Scholars are well familiar with Thoreau Poems because they have been a vital part of modern education for a long time now. Born on July 12, 1817, in Concord, Massachusetts, U.S., Henry David Thoreau was not meant to live an ordinary life. Before becoming an ecological thinker, he started as a transcendentalist thinker heavily influenced by poet and mentor Ralph Waldo Emerson. Thoreau would later write inspired poems that the world would study for many years. In his short life – he died in 1862 – this poet would influence believers to shake the system by breaking the shackles of civil unfairness.
Here’s a little more about Henry Thoreau.
Thoreau was born in Concord to John Thoreau and Cynthia Dunbar Thoreau, but the family moved out of the town a year later to return in 1823. In 1828, the young one was enrolled in Concord Academy, where he impressed his tutors with his sharp intellect that led them to start prepping him for college right away. Writings about philosophy show that he was a thinker from an early age. Thanks to scholars’ interest in this poet, there are many essay examples on him online. He went to Harvard from 1833 to 1837, during which time he preferred to use the library for his own purposes instead of following all the classes. He graduated in the mid ranks of his class.
Thoreau was a man in love with flowers. When his stay at Harvard ended, he went back to Concord, where he joined his brother, John, in teaching at his former school for only two weeks as he could not fathom the routines he was expected to follow. Every afternoon, the brothers would take their charges out for a stroll to enjoy their surroundings. The poet plucked a flower from the ground on one such adventure and asked a student to describe it. Thoreau then told the group that he had become so well-versed in flowers that he could tell by looking at one what season or month it was. Later, the two would start a school together that remained open until the poet’s death.
Thoreau’s career started when he met Ralph Waldo Emerson, who moved to Concord during the former’s education at Harvard. Emerson pulled his mentee into a literary movement, New England Transcendentalism, combining romanticism with reform. This movement would become one of the most influential in Europe and the rest of the world.
Transcendentalism intimated that reforms must come from individuals as opposed to masses or organizations. It favored individual to the masses, emotion to reason, and nature to man. Individual efforts were appreciated and seen as moving matters forward, even before they moved to the masses.
Walden Pond – Henry David Thoreau
In January 1842, John died of Tetanus, resulting in a period of grief and restlessness for Thoreau. He moved to New York and stayed at Emerson’s home for the better part of the time he spent away from Concord, but the city life didn’t suit him. He returned to Concord to work at the family pencil business. In 1945, an idea was born to build a cabin in the woods for meditation, and the author chose a spot on a glacial lake, Walden Pond, on land owned by Emerson. The cabin gave him somewhere to rest his grieving heart, and it was while there that he put together 18 of his most famous poems in Walden – Life in the Woods by Henry David Thoreau. His essays describe the simple life in the cabin, the small animals he encountered, and the meditation this space inspired. Emerson invited Thoreau back to his home in 1847 to stay with his wife and children while he was away in Europe, which marked the end of Thoreau’s cabin stay.
Later Life and Works
Emerson encouraged Thoreau to journal most of his poems, which he did before his death. In 1940, the two poets started a magazine, The Dial, that published Thoreau’s first poem, “Sympathy,” and several others later, together with some essays. In more than one essay published by the magazine, the poet would show his prowess in writing content that touched on nature.

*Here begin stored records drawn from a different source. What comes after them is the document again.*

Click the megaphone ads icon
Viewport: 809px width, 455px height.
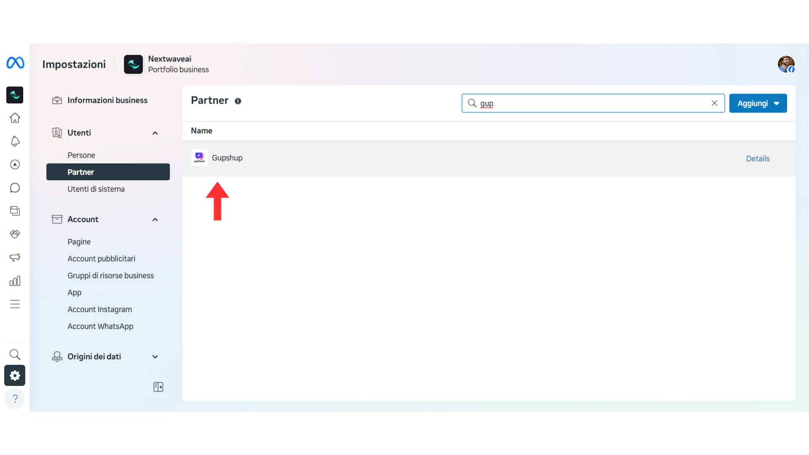15,257
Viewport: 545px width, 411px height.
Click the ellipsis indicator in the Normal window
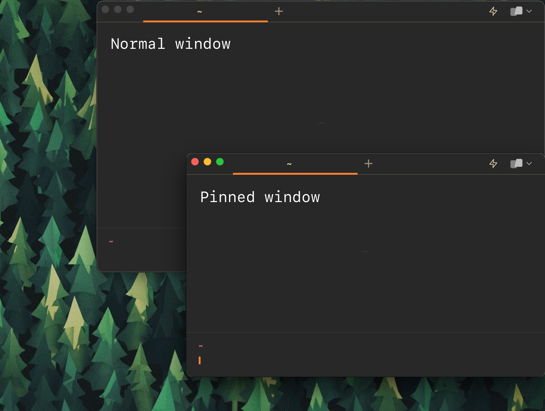[x=321, y=123]
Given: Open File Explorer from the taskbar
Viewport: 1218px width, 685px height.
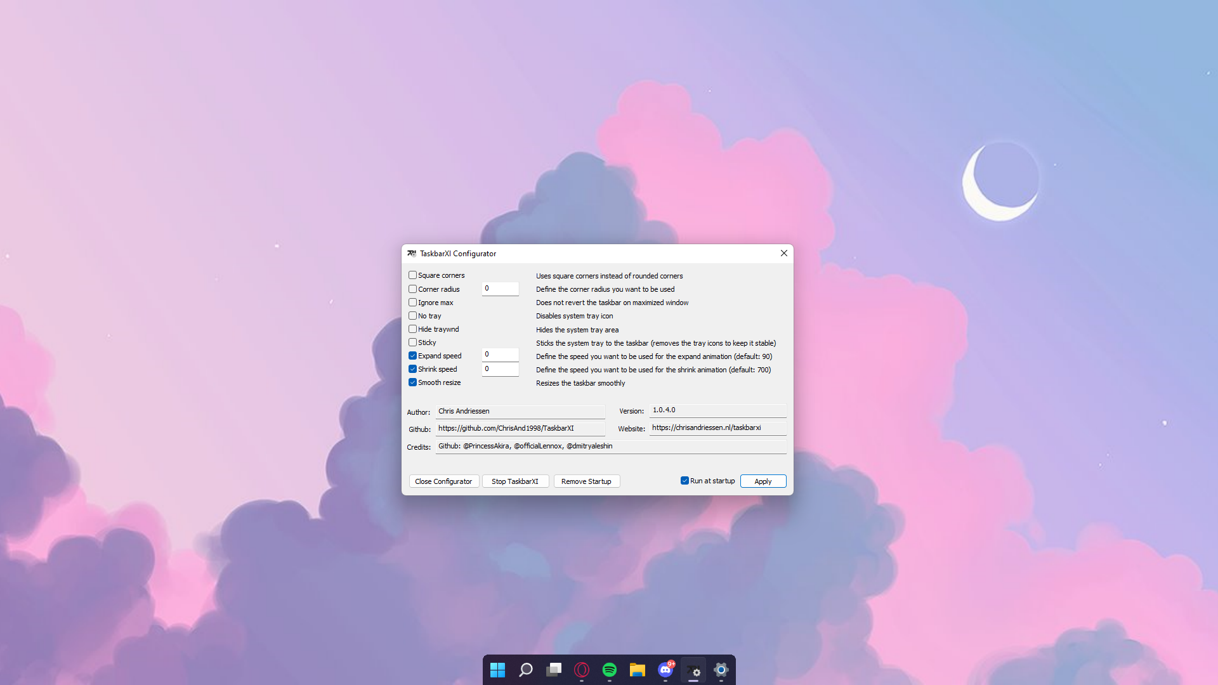Looking at the screenshot, I should tap(638, 669).
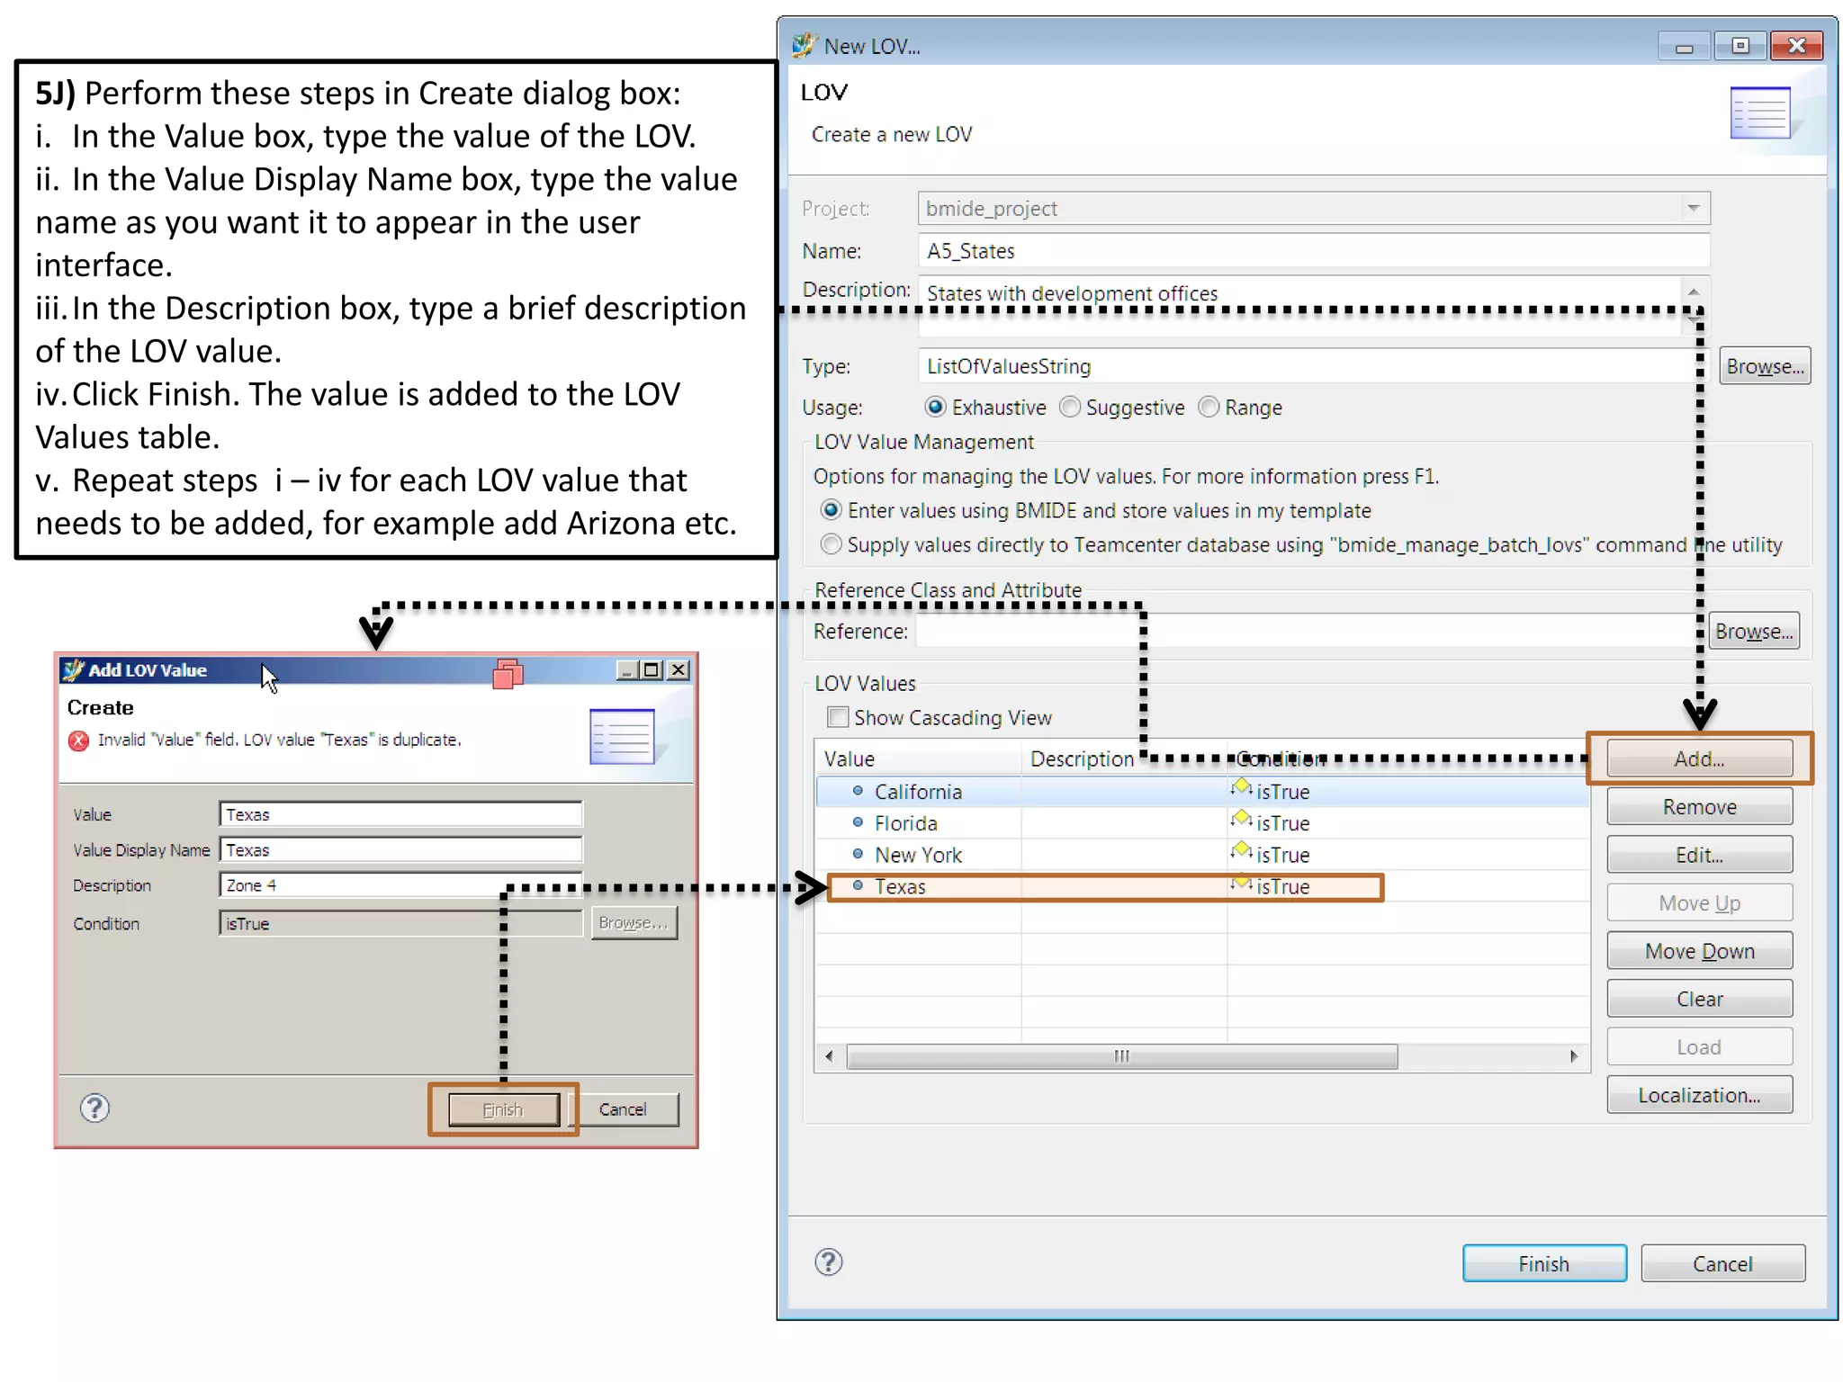Screen dimensions: 1843x1382
Task: Select the New York row in LOV Values
Action: point(918,855)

Ellen Sewall, a beautiful woman that came to visit Concord, caught the eye of Thoreau, and she accepted his marriage proposal after he asked in 1940. She broke it off shortly following her family’s advice, and it must have broken the author because he remained a bachelor after that.
Walden is an immersive read, whether in high school or university. It takes you into the temporary home and mind of one of the greatest essayists, poets, and thinkers that ever lived. Even more interesting is the fact that it is not a difficult read.